Я посоветовал ей, что мог. Тогда, успокоенная, она снова пустилась в рассказы о своих учениках. Особенно восхищал ее десятилетний сынишка Василия Мироныча. По ее словам, он обладал изумительными способностями. Он уже читал и начинал писать. Были и еще такие. Были такие, что понимали грамоту как-то сказочно скоро и относились к этой грамоте с серьезнейшим и полнейшим благоговением. При этом она указала на девушку, постоянно жившую с ней, - строгую и задумчивую красавицу Алену.
И когда офицерша говорила о преуспеянии учеников своих, лицо ее как бы просветлялось, и его некрасивые черты получали особую привлекательность.
Я пробыл у ней до вечера. Мы пили чай, ели теплый черный хлеб, посыпанный крупной солью, и уху из свежих окуней. А когда смерклось, она предложила мне посидеть на крылечке.
На дворе едва морозило, - было тепло и тихо. Серые тучи заволокли небо. С юга тянул влажный и ласковый ветер. Ручейки однообразно булькали, нарушая тишину шорохом и звоном. Грязные проталины у крыльца медленно застывали. Лужи подергивались тоненькой пленкой. Серое поле уходило вдаль, пустынное и печальное. На западе, тускло проникая сквозь тучи, желтела заря. И поле, и деревню, и крылечко наше озаряла она умирающим светом, странно и задумчиво. Где-то в конце поселка блеяли овцы {439} и пронзительный бабий голос раздавался явственно и протяжно:
- Ари-и-шка-а-а!..
И затем переходил в быструю скороговорку:
- Аришка, пес тебя закарябай, неси ведро!

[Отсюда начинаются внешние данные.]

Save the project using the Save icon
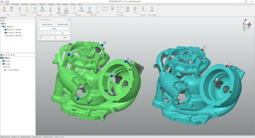Viewport: 255px width, 138px height. click(11, 9)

Офицерша, плотно завернувшись в поношенную шубку с беличьей опушкой, уже наполовину повытертой, сидела на низенькой скамеечке и, не сводя глаз с потухающей зари, говорила возбужденно и радостно. Чувство какой-то светлой и славной бодрости, казалось, набегало на нее непрерывными волнами и как будто подмывало ее, как будто уносило куда-то... Иногда обращалась она в упор ветру и глубоко вдыхала воздух, мягкий и влажный... Счастливая улыбка почти не сходила с ее губ.